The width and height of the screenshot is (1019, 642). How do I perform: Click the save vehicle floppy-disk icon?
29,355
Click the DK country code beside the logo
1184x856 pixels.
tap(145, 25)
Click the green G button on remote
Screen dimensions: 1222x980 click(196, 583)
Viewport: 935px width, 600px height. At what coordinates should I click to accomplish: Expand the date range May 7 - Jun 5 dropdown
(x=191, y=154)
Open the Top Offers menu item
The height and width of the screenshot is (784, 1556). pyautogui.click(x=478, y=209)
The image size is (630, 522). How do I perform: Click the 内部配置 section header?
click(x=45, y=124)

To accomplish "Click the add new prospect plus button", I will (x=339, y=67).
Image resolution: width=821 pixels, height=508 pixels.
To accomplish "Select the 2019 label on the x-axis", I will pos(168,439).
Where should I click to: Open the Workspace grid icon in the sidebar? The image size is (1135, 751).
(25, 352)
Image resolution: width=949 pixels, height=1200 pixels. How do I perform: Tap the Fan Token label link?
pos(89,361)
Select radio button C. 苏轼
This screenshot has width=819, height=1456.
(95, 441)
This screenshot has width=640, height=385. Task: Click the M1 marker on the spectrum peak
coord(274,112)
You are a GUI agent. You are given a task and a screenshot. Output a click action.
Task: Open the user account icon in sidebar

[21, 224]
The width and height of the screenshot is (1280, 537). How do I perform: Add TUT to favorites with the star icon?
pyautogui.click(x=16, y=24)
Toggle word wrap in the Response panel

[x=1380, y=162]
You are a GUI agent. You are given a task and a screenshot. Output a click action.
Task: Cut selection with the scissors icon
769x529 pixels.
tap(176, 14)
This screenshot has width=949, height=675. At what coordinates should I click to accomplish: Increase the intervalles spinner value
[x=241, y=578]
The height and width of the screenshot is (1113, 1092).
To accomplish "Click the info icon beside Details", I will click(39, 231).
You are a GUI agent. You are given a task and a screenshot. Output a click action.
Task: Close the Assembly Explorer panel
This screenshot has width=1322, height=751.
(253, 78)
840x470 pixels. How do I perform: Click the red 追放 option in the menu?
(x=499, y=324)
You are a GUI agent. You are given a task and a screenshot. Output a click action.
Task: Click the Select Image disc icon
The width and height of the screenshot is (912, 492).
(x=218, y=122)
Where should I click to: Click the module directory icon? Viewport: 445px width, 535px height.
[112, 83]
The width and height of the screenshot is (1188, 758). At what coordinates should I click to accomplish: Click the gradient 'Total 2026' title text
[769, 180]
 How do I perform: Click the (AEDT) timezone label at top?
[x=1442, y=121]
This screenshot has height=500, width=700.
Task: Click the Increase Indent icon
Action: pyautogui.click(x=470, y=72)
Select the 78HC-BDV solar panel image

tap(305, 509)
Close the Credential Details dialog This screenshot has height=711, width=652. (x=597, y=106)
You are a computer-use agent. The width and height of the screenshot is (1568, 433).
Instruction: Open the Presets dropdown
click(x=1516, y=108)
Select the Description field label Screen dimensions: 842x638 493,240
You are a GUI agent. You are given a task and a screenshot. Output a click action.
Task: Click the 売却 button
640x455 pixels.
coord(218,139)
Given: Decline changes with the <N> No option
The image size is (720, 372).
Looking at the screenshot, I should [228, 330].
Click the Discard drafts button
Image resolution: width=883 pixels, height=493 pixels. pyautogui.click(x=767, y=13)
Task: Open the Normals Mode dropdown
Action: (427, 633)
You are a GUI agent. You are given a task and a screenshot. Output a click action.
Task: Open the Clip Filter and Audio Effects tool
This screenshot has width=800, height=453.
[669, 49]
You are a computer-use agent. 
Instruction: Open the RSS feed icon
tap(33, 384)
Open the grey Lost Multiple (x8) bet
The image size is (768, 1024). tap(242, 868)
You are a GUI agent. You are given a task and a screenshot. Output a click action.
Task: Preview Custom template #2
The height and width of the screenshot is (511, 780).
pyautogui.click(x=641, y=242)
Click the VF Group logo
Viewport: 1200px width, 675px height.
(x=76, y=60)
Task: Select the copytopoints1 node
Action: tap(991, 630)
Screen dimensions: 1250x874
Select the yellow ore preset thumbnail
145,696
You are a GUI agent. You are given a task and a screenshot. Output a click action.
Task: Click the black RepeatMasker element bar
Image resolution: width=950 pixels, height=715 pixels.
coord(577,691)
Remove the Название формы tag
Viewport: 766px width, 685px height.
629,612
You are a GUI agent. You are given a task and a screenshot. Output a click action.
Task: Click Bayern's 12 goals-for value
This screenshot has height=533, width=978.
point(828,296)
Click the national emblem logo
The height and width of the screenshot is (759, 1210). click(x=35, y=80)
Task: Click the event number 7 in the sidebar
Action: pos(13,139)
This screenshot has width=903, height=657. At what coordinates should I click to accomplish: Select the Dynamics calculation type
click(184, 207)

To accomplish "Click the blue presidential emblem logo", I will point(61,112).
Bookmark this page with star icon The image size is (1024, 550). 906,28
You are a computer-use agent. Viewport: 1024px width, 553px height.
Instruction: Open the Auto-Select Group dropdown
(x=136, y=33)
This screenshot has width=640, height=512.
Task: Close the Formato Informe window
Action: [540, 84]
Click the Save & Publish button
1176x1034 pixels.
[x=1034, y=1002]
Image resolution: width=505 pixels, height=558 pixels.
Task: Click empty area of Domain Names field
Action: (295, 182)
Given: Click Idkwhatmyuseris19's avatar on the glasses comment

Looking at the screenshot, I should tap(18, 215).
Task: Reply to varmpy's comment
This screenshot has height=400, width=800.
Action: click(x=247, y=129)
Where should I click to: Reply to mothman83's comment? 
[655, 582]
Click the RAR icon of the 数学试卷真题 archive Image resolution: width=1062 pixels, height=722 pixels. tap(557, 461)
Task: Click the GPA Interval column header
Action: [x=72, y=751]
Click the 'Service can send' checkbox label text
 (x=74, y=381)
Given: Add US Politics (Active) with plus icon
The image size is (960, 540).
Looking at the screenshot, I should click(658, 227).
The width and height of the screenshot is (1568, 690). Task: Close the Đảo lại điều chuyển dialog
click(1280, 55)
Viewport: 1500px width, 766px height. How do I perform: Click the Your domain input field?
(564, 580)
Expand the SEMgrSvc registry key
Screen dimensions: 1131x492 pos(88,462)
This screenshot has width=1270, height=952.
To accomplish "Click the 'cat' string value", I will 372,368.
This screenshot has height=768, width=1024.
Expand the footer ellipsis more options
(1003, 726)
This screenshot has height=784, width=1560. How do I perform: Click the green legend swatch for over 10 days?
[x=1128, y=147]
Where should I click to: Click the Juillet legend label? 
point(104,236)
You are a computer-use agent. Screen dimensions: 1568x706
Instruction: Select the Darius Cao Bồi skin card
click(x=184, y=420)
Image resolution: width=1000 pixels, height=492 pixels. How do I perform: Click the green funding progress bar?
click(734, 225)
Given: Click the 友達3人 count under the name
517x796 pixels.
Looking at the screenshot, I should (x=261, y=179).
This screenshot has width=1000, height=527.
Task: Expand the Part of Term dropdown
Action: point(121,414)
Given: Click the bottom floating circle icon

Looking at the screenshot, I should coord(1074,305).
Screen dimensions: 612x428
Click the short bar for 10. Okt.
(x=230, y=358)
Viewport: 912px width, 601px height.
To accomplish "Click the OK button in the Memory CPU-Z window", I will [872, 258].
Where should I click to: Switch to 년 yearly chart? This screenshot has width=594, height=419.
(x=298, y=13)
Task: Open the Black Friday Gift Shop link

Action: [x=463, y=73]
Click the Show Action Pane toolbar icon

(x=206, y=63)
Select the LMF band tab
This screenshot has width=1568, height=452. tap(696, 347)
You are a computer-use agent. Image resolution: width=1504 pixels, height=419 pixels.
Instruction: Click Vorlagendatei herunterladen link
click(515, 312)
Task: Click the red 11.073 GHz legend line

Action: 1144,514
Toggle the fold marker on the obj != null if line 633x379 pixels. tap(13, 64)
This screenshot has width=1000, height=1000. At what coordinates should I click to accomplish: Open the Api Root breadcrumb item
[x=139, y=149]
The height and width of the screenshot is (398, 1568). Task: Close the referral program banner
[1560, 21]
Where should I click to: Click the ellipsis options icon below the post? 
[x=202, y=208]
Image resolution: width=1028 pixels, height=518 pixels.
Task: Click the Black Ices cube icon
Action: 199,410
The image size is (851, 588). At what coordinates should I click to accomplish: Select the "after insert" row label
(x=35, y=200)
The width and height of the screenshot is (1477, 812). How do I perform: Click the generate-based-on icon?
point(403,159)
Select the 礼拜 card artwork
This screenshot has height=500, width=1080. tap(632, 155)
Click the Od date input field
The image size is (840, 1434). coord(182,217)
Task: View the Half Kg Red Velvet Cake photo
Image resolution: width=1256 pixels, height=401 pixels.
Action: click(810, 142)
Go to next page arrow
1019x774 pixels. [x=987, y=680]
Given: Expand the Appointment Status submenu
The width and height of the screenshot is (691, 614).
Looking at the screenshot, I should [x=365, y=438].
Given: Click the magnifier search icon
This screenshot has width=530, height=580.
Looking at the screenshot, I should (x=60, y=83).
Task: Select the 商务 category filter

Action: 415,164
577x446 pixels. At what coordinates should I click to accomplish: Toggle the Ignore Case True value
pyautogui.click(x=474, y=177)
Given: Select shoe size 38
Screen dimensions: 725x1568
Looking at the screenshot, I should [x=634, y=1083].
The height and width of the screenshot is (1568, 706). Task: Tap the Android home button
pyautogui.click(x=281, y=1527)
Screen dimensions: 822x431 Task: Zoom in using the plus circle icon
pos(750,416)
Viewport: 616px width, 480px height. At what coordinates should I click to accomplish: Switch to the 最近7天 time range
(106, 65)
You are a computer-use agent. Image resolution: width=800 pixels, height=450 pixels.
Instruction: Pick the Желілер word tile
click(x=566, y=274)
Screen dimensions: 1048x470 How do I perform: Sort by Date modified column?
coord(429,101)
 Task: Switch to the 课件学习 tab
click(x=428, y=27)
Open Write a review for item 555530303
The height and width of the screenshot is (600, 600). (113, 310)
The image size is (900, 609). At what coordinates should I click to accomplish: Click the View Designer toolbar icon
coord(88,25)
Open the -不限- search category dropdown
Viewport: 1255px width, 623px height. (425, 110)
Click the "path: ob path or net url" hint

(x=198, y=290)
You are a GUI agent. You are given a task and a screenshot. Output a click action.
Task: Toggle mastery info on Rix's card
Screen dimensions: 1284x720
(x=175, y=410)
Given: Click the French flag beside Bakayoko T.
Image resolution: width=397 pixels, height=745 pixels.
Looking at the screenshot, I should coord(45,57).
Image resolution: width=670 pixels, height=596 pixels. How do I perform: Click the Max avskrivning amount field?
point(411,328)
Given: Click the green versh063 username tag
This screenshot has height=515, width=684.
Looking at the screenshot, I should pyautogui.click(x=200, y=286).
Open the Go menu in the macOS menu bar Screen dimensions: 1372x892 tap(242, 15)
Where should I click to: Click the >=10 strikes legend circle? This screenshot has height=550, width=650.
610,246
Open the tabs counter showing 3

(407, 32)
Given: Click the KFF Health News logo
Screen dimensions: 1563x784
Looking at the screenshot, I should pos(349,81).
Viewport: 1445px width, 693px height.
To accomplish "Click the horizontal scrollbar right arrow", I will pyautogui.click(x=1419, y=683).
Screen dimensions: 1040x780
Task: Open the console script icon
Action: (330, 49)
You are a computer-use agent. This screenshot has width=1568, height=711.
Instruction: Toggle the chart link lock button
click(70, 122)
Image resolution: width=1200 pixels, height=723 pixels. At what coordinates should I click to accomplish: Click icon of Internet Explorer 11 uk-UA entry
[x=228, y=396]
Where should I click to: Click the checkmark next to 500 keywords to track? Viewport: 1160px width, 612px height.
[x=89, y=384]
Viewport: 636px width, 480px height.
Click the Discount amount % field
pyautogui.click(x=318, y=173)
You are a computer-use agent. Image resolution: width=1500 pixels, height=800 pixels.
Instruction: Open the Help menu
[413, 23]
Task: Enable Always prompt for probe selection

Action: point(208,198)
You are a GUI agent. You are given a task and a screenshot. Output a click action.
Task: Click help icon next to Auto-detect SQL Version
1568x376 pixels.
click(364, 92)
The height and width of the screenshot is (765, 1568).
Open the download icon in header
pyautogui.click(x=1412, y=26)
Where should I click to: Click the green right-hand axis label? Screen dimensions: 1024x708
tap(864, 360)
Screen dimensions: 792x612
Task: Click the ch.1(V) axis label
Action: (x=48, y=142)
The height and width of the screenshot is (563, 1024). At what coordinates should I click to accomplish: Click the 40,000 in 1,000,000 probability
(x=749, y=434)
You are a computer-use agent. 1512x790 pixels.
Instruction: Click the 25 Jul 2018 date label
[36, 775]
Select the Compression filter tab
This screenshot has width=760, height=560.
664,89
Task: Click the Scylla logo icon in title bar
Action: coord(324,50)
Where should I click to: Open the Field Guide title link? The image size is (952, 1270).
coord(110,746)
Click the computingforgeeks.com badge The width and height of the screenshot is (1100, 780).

**Task description**
Write out, from the lines above, only those from the line with "You are a computer-use agent. Screen" to the line with "You are a computer-use agent. Image resolution: width=1504", exactly as given, including the first and the last.

**Expected answer**
You are a computer-use agent. Screen dimensions: 1568x706
Instruction: Select the Darius Cao Bồi skin card
click(x=184, y=420)
Image resolution: width=1000 pixels, height=492 pixels. How do I perform: Click the green funding progress bar?
click(734, 225)
Given: Click the 友達3人 count under the name
517x796 pixels.
Looking at the screenshot, I should (x=261, y=179).
This screenshot has width=1000, height=527.
Task: Expand the Part of Term dropdown
Action: point(121,414)
Given: Click the bottom floating circle icon

Looking at the screenshot, I should coord(1074,305).
Screen dimensions: 612x428
Click the short bar for 10. Okt.
(x=230, y=358)
Viewport: 912px width, 601px height.
To accomplish "Click the OK button in the Memory CPU-Z window", I will [872, 258].
Where should I click to: Switch to 년 yearly chart? This screenshot has width=594, height=419.
(x=298, y=13)
Task: Open the Black Friday Gift Shop link

Action: [x=463, y=73]
Click the Show Action Pane toolbar icon

(x=206, y=63)
Select the LMF band tab
This screenshot has width=1568, height=452. tap(696, 347)
You are a computer-use agent. Image resolution: width=1504 pixels, height=419 pixels.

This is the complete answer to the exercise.